* WORK REQUIRED
Return verbatim every line from the first line of the data below to the line that contains "Given: Select Variable Radius from the list", inclusive, and no further.

═══ RECORDS TO PROCESS ═══

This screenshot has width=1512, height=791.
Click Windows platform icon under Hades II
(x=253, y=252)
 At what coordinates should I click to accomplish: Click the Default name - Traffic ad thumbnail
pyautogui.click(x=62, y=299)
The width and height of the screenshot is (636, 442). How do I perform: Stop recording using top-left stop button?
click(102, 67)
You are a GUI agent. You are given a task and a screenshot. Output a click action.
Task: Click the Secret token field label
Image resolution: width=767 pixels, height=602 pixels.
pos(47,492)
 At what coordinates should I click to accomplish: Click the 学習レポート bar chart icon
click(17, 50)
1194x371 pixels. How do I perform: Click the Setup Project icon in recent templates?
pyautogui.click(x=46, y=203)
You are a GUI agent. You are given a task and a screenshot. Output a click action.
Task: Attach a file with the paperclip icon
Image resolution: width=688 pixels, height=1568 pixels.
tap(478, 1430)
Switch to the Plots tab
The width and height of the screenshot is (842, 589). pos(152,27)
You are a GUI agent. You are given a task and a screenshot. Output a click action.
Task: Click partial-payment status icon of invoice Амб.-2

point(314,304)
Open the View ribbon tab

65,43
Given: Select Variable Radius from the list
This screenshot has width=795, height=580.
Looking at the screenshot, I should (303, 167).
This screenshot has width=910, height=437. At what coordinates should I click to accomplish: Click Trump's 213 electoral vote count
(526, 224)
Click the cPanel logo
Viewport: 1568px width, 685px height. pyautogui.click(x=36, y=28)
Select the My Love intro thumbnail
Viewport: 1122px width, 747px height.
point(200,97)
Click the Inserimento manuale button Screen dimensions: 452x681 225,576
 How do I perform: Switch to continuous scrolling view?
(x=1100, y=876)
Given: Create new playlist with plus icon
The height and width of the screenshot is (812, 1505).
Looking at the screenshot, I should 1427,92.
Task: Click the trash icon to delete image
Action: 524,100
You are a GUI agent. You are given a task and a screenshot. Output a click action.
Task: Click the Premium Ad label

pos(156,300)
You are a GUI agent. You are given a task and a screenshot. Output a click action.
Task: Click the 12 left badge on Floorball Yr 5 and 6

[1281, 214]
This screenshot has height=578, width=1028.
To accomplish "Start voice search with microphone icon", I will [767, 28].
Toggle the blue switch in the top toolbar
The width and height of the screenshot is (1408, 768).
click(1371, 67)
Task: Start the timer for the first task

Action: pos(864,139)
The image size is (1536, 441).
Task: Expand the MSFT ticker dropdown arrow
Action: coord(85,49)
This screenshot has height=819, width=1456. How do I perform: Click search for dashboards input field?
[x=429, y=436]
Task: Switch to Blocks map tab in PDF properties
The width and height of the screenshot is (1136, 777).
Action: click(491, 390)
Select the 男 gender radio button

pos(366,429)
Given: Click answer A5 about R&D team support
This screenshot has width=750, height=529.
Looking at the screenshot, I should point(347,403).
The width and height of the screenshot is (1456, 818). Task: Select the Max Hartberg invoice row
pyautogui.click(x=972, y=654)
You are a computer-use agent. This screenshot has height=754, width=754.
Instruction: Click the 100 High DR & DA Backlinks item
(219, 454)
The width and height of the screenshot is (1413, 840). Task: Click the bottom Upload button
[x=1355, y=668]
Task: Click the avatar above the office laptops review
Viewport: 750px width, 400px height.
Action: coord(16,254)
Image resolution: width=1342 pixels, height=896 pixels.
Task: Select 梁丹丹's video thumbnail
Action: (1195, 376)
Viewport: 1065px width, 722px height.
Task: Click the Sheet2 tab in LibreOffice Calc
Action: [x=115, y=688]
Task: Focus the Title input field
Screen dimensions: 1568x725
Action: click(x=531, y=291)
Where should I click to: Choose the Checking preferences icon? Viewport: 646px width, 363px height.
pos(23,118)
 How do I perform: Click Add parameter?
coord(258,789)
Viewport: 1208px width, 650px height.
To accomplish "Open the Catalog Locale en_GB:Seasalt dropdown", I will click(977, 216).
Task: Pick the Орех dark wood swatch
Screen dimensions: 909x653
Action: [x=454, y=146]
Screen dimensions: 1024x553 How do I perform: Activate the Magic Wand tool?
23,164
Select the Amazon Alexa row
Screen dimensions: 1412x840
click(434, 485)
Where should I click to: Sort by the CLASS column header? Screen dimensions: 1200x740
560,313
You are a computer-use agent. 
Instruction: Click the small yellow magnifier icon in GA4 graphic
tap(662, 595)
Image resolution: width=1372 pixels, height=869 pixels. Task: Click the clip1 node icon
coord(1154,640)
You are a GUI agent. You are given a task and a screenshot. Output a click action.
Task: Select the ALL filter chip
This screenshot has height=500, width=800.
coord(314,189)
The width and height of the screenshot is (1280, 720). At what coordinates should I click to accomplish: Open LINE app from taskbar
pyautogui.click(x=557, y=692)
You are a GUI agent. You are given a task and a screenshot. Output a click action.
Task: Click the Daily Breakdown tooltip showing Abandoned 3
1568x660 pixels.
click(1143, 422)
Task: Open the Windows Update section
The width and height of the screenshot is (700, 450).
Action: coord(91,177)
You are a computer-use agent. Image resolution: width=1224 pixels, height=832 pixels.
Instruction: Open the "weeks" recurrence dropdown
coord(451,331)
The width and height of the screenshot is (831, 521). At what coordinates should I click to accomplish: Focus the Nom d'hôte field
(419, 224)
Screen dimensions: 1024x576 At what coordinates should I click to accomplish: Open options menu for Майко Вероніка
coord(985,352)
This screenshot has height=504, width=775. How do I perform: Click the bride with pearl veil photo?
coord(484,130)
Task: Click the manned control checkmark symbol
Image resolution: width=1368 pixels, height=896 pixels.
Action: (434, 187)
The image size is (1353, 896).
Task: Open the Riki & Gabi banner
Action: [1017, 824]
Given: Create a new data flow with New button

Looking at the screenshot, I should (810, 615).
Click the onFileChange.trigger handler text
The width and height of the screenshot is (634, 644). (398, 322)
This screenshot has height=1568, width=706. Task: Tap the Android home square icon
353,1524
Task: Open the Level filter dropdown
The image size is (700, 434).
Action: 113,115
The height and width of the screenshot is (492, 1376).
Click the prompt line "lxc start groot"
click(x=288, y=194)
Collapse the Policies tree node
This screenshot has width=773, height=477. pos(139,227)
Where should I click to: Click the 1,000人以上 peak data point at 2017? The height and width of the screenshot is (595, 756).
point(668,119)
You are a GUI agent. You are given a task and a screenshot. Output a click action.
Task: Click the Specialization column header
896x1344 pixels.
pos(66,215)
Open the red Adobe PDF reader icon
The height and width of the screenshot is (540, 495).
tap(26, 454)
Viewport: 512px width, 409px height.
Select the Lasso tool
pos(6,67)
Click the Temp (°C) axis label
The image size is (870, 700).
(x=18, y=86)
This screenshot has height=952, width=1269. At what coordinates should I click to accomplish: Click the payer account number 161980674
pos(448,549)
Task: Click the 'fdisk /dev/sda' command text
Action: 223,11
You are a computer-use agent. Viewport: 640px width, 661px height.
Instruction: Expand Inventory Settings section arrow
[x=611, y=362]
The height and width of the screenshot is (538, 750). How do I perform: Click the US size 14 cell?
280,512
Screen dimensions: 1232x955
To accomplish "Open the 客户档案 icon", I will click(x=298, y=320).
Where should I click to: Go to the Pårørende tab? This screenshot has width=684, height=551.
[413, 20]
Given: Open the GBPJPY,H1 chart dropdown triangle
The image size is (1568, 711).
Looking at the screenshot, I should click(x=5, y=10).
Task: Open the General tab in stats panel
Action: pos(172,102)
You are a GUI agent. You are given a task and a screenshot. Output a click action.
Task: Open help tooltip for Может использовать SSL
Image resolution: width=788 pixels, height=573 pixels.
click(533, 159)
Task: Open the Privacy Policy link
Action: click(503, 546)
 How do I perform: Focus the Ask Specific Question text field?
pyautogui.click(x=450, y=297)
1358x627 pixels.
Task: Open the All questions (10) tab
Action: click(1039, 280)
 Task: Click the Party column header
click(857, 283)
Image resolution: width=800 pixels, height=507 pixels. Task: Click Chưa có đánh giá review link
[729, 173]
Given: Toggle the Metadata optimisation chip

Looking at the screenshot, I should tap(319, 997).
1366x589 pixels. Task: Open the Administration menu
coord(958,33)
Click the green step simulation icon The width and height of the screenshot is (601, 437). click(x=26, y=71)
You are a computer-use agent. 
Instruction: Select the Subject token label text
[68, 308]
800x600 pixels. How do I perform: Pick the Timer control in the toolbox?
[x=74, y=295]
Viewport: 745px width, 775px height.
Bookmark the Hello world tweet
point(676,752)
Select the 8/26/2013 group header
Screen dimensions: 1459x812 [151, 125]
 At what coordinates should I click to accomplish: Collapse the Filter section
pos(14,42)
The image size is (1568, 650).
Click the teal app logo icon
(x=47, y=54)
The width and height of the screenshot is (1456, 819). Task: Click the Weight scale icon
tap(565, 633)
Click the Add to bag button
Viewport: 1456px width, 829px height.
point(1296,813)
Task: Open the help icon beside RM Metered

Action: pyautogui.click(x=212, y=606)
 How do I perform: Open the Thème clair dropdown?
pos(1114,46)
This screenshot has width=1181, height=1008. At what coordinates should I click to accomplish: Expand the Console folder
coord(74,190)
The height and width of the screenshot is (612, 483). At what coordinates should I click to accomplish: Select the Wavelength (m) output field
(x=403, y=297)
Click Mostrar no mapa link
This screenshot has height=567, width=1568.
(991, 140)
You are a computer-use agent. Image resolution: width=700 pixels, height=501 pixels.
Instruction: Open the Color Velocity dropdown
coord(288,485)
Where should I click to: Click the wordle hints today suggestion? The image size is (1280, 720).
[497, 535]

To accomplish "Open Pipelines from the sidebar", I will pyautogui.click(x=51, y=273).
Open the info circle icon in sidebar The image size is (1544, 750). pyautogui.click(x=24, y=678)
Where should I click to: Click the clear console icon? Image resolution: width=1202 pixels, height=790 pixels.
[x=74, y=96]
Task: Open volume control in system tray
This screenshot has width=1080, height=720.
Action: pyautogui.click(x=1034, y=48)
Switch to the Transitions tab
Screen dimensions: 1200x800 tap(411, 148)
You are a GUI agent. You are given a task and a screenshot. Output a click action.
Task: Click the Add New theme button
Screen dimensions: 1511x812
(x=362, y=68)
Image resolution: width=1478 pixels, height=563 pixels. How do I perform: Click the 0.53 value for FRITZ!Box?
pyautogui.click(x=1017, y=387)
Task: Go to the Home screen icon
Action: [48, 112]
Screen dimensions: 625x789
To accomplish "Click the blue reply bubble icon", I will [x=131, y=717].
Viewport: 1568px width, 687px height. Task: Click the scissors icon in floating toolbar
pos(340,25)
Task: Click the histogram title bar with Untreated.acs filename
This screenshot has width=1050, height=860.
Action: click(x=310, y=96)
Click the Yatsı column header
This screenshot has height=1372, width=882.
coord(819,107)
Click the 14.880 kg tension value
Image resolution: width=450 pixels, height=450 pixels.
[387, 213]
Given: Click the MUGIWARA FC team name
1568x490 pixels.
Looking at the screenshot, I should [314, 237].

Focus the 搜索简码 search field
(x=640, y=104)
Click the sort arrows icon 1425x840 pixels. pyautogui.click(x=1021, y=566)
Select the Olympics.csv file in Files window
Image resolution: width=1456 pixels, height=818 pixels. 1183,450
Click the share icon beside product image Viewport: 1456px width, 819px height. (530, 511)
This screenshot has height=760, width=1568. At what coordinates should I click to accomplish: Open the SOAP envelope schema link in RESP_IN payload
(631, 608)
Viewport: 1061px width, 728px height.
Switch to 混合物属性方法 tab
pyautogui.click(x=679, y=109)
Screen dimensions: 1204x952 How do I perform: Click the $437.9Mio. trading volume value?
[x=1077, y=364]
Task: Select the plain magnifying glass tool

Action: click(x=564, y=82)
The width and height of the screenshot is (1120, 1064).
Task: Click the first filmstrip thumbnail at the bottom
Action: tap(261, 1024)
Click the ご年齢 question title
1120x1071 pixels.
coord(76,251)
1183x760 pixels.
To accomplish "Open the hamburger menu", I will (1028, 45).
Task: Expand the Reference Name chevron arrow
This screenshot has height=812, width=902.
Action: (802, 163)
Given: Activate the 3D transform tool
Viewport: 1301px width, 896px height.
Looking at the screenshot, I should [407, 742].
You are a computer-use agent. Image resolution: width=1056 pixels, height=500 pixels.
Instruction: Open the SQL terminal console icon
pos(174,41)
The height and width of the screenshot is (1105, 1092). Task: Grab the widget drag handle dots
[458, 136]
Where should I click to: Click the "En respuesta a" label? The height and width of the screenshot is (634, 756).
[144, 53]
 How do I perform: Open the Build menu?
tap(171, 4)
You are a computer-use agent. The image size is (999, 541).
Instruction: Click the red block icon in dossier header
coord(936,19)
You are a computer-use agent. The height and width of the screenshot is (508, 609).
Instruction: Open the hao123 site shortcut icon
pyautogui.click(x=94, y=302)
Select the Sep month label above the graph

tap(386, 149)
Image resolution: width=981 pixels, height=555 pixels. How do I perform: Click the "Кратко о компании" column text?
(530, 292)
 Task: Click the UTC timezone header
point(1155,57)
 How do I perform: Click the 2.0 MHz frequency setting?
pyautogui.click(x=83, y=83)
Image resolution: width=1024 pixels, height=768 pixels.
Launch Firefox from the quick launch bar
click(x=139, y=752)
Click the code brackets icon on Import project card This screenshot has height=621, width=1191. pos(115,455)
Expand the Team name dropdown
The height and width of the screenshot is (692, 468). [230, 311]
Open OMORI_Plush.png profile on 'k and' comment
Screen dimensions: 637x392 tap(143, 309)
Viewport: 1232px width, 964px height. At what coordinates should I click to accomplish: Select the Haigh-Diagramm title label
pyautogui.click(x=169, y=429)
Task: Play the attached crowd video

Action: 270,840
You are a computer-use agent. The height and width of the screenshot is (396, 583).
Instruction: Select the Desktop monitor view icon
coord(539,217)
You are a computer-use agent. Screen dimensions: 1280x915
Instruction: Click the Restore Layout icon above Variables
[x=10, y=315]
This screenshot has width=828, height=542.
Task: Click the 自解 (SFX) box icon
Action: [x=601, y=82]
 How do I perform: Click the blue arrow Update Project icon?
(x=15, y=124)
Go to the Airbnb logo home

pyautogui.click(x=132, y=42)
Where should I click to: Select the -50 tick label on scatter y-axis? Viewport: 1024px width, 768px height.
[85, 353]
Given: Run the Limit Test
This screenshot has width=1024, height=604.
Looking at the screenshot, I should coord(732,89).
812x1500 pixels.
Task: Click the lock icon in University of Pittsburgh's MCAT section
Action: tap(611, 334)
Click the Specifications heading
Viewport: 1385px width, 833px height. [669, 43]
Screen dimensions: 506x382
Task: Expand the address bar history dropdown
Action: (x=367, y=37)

═══

* ANSWER FOR THIS EXERCISE
This screenshot has width=1512, height=791.
Click Windows platform icon under Hades II
(x=253, y=252)
 At what coordinates should I click to accomplish: Click the Default name - Traffic ad thumbnail
pyautogui.click(x=62, y=299)
The width and height of the screenshot is (636, 442). How do I perform: Stop recording using top-left stop button?
click(102, 67)
You are a GUI agent. You are given a task and a screenshot. Output a click action.
Task: Click the Secret token field label
Image resolution: width=767 pixels, height=602 pixels.
pos(47,492)
 At what coordinates should I click to accomplish: Click the 学習レポート bar chart icon
click(17, 50)
1194x371 pixels. How do I perform: Click the Setup Project icon in recent templates?
pyautogui.click(x=46, y=203)
You are a GUI agent. You are given a task and a screenshot. Output a click action.
Task: Attach a file with the paperclip icon
Image resolution: width=688 pixels, height=1568 pixels.
tap(478, 1430)
Switch to the Plots tab
The width and height of the screenshot is (842, 589). pos(152,27)
You are a GUI agent. You are given a task and a screenshot. Output a click action.
Task: Click partial-payment status icon of invoice Амб.-2

point(314,304)
Open the View ribbon tab

65,43
Given: Select Variable Radius from the list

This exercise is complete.